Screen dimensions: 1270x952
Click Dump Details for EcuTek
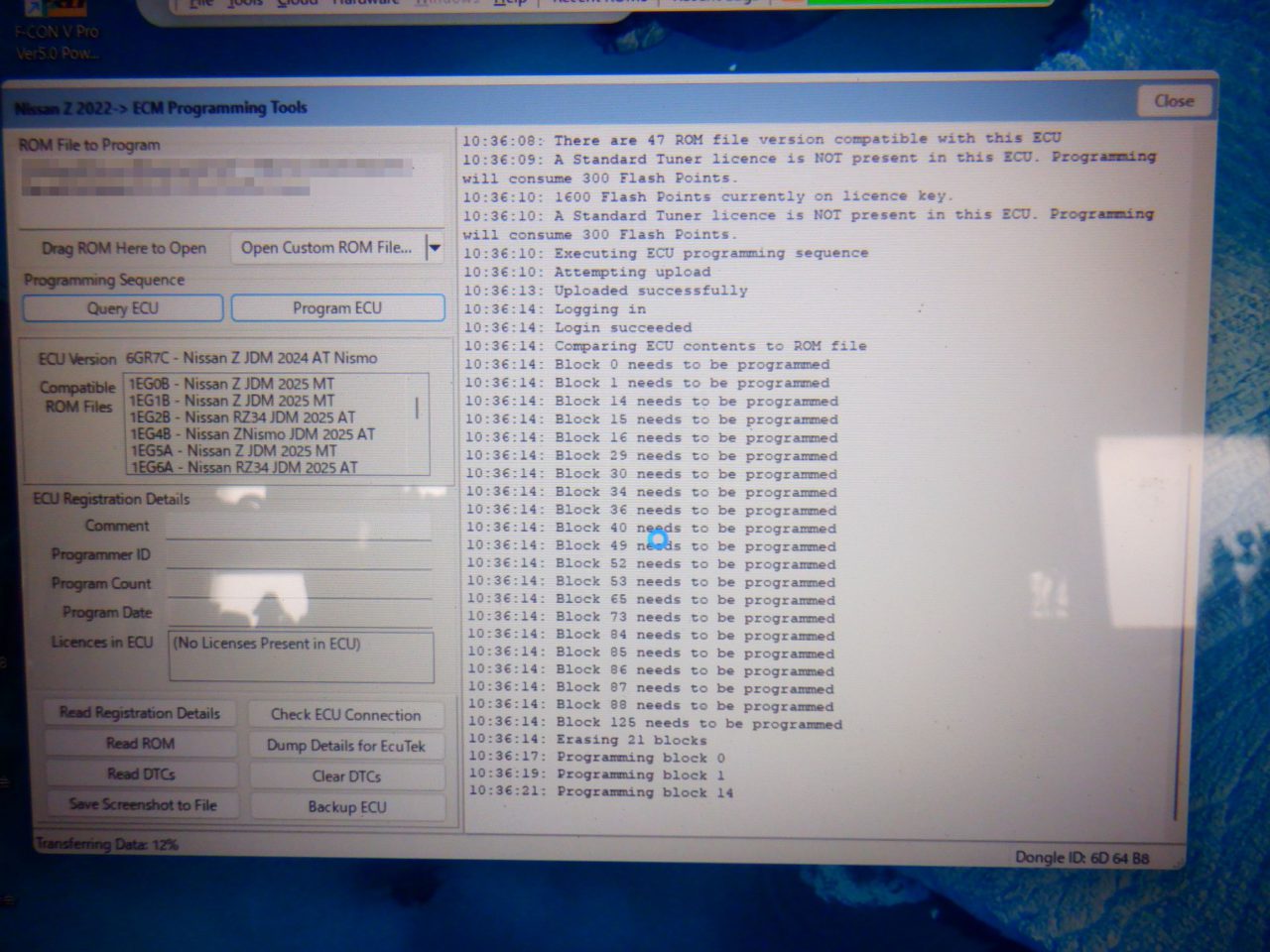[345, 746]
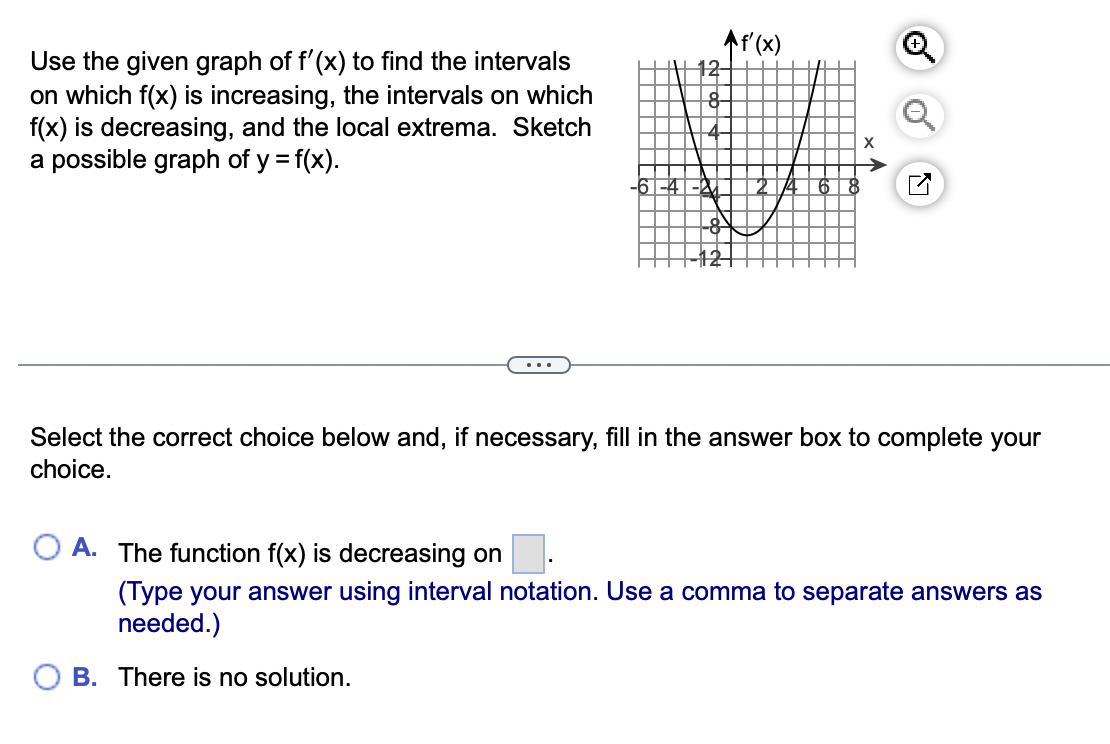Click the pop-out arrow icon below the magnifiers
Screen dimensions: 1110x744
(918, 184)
+ + + + + + +
Convert the entries above into a numbered list, omitting any blank lines and leaving the pictures out.

> Task output
1. Screen dimensions: 1270x952
2. Click Dump Details for EcuTek
3. [345, 746]
4. Click the pop-out arrow icon below the magnifiers
5. Screen dimensions: 1110x744
6. (918, 184)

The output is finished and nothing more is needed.